Why don't containers filled with effervescent fluid resonate? I was recently involved in a project where we were investigating the physics of tibetan singing bowls. We discovered that when the bowl was filled with a sufficiently effervescent fluid, the bowl would not 'sing' or resonate at all. We termed this 'effervescent damping' but we have no idea how it actually takes place. Note that this type of damping did not occur with any of the non-fizzy liquids of similar viscosity and density.
No one we asked seemed to know the reason. Any help help in explaining this would be appreciated.
We also later found a paper stating that wine-glass playing (a similar idea to singing bowls) was not possible when the wine glasses were filled with champagne.
 A: For a singing bowl with water in it to resonate will require the mass of the water to be coupled to the mass of the bowl walls. This means there will be standing pressure waves within the fluid when the bowl is at resonance. 

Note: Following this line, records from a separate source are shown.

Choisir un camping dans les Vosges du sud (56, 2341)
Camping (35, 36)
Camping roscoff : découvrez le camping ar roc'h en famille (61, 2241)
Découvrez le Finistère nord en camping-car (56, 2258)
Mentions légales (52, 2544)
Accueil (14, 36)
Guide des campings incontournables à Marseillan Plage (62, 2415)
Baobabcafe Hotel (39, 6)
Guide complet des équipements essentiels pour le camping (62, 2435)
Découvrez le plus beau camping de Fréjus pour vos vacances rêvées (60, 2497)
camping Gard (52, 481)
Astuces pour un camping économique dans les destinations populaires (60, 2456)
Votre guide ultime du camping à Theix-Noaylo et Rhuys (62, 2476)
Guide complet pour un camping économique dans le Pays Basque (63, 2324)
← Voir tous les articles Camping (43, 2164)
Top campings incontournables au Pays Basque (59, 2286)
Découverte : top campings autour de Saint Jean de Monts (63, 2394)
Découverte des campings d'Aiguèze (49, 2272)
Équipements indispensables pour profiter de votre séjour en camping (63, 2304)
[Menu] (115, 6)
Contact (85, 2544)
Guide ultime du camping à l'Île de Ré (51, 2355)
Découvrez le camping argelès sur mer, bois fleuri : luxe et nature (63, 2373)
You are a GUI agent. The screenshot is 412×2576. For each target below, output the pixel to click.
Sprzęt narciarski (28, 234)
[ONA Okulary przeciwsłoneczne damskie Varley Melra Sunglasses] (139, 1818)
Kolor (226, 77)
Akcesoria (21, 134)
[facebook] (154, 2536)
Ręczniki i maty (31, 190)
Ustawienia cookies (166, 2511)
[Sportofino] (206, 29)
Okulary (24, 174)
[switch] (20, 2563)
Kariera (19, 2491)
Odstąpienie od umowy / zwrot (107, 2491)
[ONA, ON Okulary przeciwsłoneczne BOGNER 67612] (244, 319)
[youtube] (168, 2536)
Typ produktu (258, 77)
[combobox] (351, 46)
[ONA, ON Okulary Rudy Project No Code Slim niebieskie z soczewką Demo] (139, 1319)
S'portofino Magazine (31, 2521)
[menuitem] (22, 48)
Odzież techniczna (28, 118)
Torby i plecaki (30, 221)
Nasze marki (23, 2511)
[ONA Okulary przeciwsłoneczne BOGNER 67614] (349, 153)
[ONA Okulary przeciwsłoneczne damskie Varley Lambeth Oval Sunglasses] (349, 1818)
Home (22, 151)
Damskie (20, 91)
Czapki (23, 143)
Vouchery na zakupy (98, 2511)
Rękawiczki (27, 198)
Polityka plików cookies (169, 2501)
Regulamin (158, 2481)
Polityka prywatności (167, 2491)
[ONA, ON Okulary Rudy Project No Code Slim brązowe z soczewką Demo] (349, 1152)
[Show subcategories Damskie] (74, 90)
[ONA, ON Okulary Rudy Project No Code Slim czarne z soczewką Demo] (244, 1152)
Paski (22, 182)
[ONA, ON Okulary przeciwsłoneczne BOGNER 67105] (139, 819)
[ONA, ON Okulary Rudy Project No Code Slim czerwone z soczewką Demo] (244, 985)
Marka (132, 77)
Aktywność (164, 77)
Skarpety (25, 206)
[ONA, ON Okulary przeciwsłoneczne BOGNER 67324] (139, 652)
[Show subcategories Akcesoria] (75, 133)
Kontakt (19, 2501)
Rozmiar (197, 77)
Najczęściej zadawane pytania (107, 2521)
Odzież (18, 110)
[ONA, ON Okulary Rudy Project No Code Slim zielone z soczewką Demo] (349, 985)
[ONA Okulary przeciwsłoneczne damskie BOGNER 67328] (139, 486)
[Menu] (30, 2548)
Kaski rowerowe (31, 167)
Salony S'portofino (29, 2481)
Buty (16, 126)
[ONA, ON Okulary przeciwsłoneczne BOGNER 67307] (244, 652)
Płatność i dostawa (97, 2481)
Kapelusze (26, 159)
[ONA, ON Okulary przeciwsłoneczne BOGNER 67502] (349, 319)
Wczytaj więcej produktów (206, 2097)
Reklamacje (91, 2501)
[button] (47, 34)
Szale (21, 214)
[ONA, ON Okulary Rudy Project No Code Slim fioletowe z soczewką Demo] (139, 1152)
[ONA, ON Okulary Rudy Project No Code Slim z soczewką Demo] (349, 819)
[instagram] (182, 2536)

Within a 3-D standing wave in a body of fluid there will be regions where the pressure in the fluid goes slightly negative (and others where the pressure is slightly positive) relative to atmospheric. If you exert a slight amount of negative pressure on a fluid which is supersaturated with dissolved gas (like freshly-opened club soda for example) it tends to exsolve the gas in those regions, performing a little work on the fluid/gas system in the process. The performance of that work extracts energy from the standing wave, damping it. 

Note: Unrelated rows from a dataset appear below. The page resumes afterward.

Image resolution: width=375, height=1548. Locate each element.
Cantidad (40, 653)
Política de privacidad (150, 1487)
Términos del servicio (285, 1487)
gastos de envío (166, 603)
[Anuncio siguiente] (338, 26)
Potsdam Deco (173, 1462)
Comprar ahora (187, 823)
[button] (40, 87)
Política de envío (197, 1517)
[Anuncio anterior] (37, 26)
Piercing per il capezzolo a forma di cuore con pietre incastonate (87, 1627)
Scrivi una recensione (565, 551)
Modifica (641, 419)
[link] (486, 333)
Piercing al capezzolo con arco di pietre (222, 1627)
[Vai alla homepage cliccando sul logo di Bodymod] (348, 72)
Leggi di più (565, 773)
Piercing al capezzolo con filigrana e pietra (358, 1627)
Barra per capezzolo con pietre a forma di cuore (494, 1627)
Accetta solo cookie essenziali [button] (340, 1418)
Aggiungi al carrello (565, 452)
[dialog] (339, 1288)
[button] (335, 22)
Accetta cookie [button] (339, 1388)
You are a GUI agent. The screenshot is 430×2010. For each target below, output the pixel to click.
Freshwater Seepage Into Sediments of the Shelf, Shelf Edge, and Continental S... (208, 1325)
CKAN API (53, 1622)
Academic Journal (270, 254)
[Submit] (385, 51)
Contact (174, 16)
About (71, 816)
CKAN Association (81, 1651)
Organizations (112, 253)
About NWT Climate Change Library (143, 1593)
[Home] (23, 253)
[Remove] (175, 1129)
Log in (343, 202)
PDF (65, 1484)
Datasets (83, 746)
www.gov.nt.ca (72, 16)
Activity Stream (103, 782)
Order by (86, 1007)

In this sense, exsolvation of dissolved gas in regions of slightly-negative pressure within the fluid would suppress the establishment of standing waves in the fluid, which is probably the reason why your bowls could not resonate with soda water in them.

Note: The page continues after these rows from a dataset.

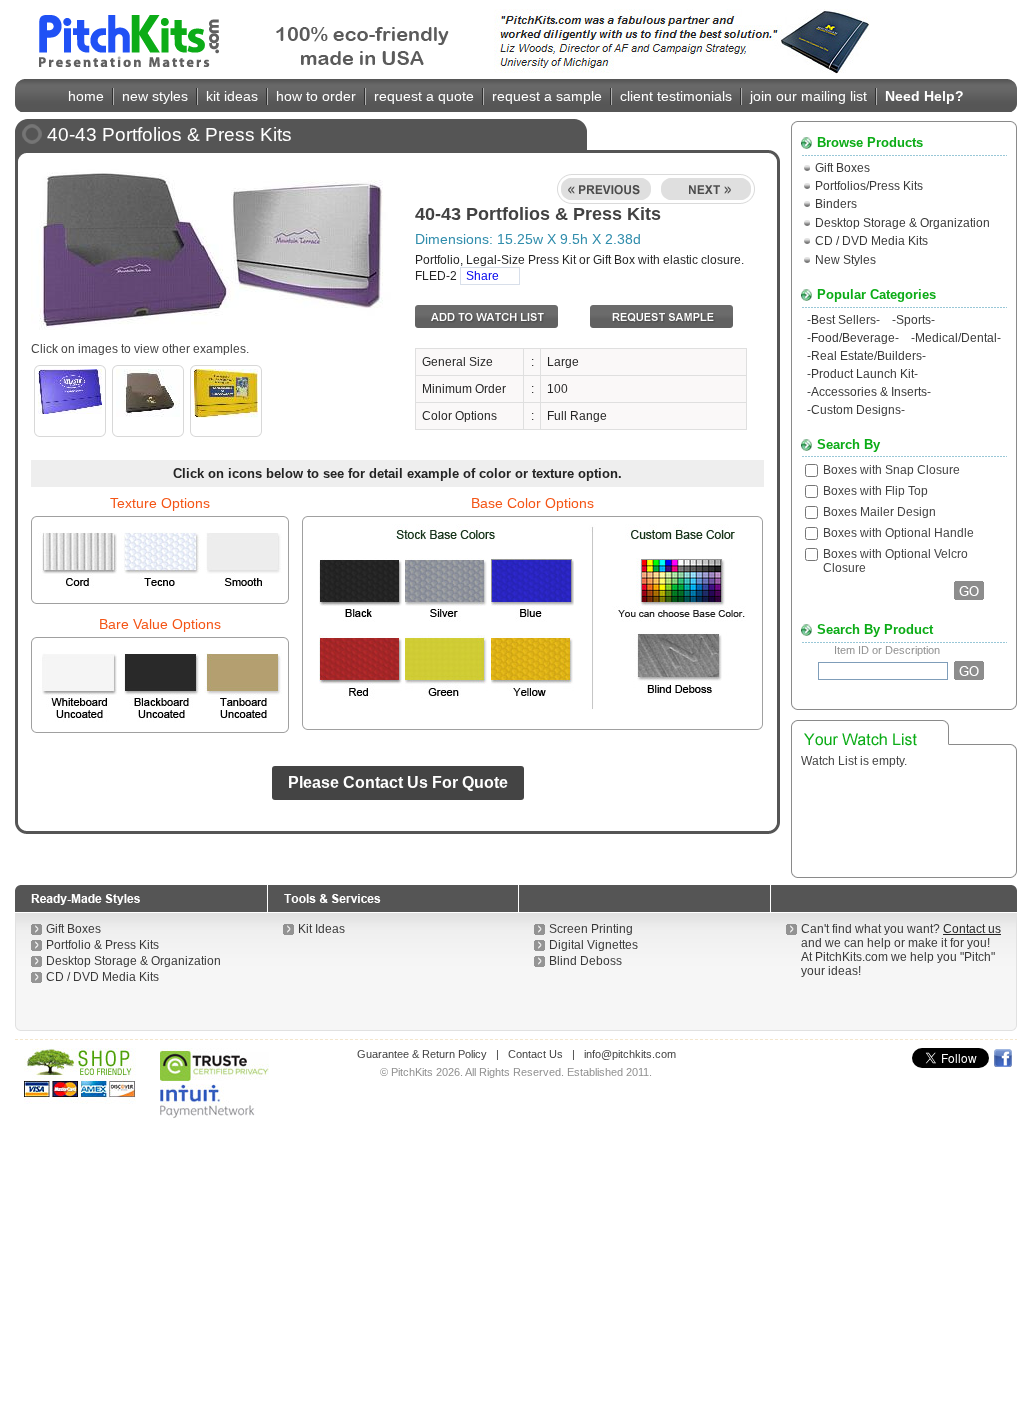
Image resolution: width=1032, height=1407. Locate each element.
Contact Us (535, 1054)
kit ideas (232, 96)
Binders (836, 204)
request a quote (424, 96)
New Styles (845, 260)
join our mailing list (808, 96)
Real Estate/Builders (866, 356)
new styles (155, 96)
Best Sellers (843, 320)
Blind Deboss (585, 961)
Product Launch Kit (862, 374)
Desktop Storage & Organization (902, 223)
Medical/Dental (956, 338)
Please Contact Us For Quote (398, 782)
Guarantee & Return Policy (422, 1054)
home (86, 96)
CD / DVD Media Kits (871, 241)
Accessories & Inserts (869, 392)
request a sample (547, 96)
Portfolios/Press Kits (869, 186)
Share (482, 276)
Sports (913, 320)
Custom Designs (856, 410)
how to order (316, 96)
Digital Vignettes (593, 945)
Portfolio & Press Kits (102, 945)
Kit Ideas (321, 929)
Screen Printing (591, 929)
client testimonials (676, 96)
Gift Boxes (842, 168)
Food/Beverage (853, 338)
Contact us (972, 929)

This could be tested experimentally by using a xenon flash strobe system to illuminate the fluid in the bowl for photography. The experiment is begun with pure water and the bowl set into resonance. The strobe is then sync'ed to that resonance. Then you slowly inject a syringeful of club soda into the center of the bowl and look for regions where the water turns milky, suggesting the transient exsolvation of the gas in regions of negative pressure.